Questions persist around how the industry can foster an environment of trust and transparency as the media business is undergoing a period of rapid evolution. “Anything less than the correct path forward could not just hinder consumer trust, but impact bottom lines,” said Megan Clarken, President of Nielsen’s Watch Business, during her main stage talk (pictured above).
“We owe it to ourselves as an industry and we owe it to the consumers that we serve…to not mess with this [trust]. To make sure that we get this right,” said Megan. “We welcome the work that’s going on at the moment, whether that be GDPR or anything that’s going on to tighten up security, tighten up the privacy and protect the consumers that are our clients.”
Following Megan’s talk, she introduced a spirited panel discussion moderated by Peter Bradbury, EVP, National Media Client Services at Nielsen. Among other topics, the panel spoke about the responsibility of industry players to be protectors of data while also using its granularity to unlock insights that propel businesses to new heights and drive client value.
The panel included representatives across key areas of the media industry, with Tom Ziangas (SVP, Research & Insights, AMC Networks Inc.), Brad Smallwood (VP, Marketing Science, Facebook), Michele Donati (SVP & Managing Director, WHERE Group, Horizon Media), and Jed Dederick (VP, Business Development, The Trade Desk) all joining Peter on stage.
“We have a responsibility to have a platform that is safe…that consumers and people can trust,” said Brad.

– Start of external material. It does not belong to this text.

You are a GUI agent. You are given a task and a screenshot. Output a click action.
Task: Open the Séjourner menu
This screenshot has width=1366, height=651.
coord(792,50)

The panelists expressed how their companies have put privacy at the forefront of their concerns, acknowledging that the troves of data in the digital world bring about not only exciting, new opportunities, but also a requirement to protect it.
Tom noted that the data AMC leans on for decisioning needs to be trusted as well.
“I need to make sure that the data inputs that are coming in are data inputs that we believe in and have a level of [trust] to [them],” said Tom. “There’s a level of trust that comes with the Nielsen name and the data that we get, and I think that’s really, really important.”
Jed explained that transparent, trusted and reputable data is paramount for the industry, especially for advertisers looking to deliver relevant ads to consumers.
“As we improve the consumer experience of advertising, they’re trusting us to use their data in positive ways and to improve their experience of just consuming content…The conversation gets a whole lot better,” Jed added.
While companies are ultimately competing with one another in the space, a push toward more collaboration and connectivity between entities was also discussed. This included working towards common standards and collaborative consumer trust initiatives, as well as a need for common languages that are transparent and open to accreditation.
“The days of the wild west are over,” said Michele. “Buyers and sellers are getting much closer…now we’re much more transparent with our media owners…and they’re much more transparent.”